ABOUT THIS EXERCISE
The entries are to be output once more, word for word.

[Records from a data collection]
= = = = =

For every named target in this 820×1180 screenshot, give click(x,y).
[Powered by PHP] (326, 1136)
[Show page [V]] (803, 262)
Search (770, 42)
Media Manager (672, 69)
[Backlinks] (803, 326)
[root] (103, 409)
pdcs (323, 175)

= = = = =

TASK OUTPUT
For every named target in this 820×1180 screenshot, give click(x,y).
[Powered by PHP] (326, 1136)
[Show page [V]] (803, 262)
Search (770, 42)
Media Manager (672, 69)
[Backlinks] (803, 326)
[root] (103, 409)
pdcs (323, 175)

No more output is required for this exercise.